The track was first blazed by Jol Flemming and Lindsay Bookie, an Aboriginal elder, and it has become an increasingly popular destination for 4WD enthusiasts looking for a different view of the Simpson Desert compared to the French and QAA lines.
One of the best times to visit the Hay River areas is right after the rains, since this brings to life the flora and fauna of the desert, allowing visitors a great view of the colourful desert blooms. The same flora can make passage along the track somewhat slow, which means visitors should allow for plenty of time to complete the journey. When passing through the wetlands, visitors should look out for fish, shrimp and water birds, as well as the Perentie, which is the largest goanna in Australia.
Preparing for the Trip
Anyone looking to undertake a 4WD trek of the Hay River will need to do their homework because this is definitely a track for the more experienced and prepared off-road travellers. Since the surroundings are remote, four-wheel drivers need to ensure they’re fully stocked for the journey, which can only take place between the months of March and November. During the hotter summer months, the desert is closed.
One of the reasons the Hay River Track is so exciting is the fact that it was only recently opened to the public, so many visitors consider it to be a new and exciting territory to explore. Travellers need to take note that permits are required to pass through the desert.
Camping on the Hay River Track
Bush camping is available along the track, while there are two designated camping areas: Batton Hill Camp and Gemtree. Visitors to the Batton Hill Camp will need to pay a camp fee and the site provides basic amenities, such as toilet facilities, showers and barbeques. The Gemtree campgrounds should be booked in advance and provide fuel facilities.

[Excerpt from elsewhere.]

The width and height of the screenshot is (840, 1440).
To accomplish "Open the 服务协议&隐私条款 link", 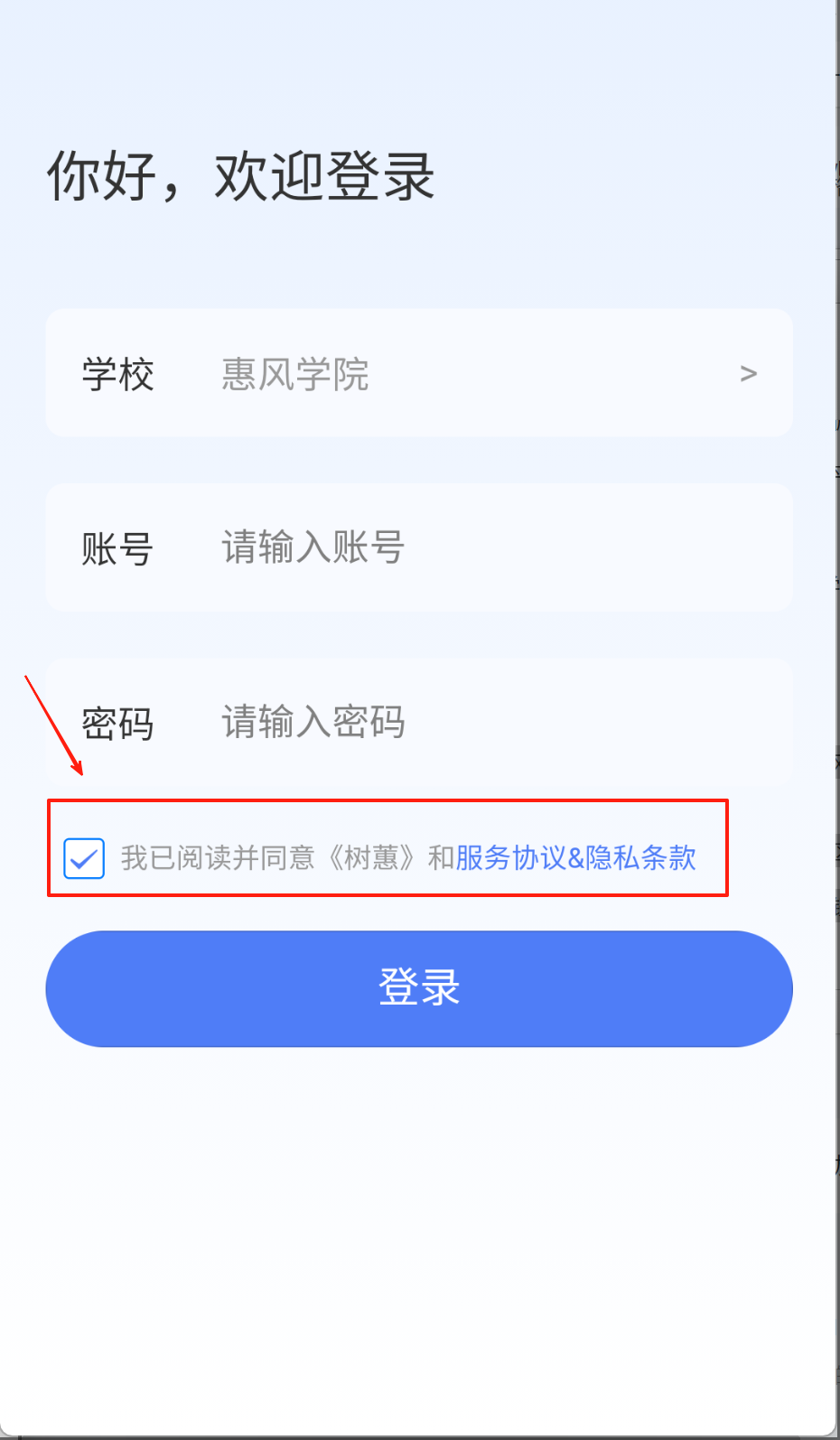I will click(x=576, y=857).
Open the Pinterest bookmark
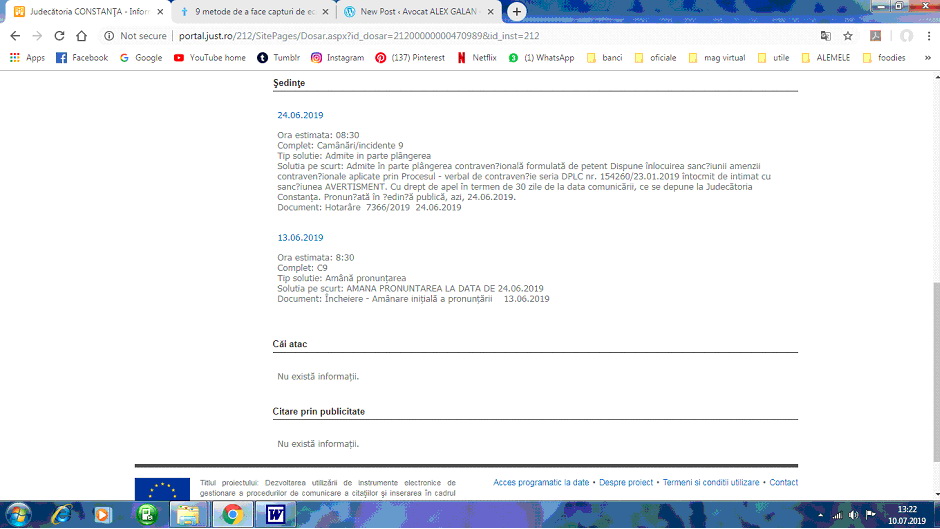 [x=410, y=58]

The My Country and Bush Tucker Tour
A tour of the local area is available to visitors of Batton Hill and these are run by none other than the Traditional Land Owners, so visitors get the chance to see the area from the eyes of those that know it best. Visitors are requested to allow for an additional day in order to participate in this tour.
The Hay River
One of the most popular sites along the Hay River Track is, of course, the Hay River itself, which can be difficult to traverse because of the soft sand. It’s interesting to note that it isn’t likely for water to be present due to the arid conditions of the surrounding area. It is advised that visitors visit the area be prepared with maps because the shifting sands, spurred by the wind, can quickly make directions difficult to follow.
Preparation is key when taking a journey such as the Hay River Track. The vibrant colours, narrow tracks, shifting sands and isolated surroundings make for a truly exciting venture into the desert.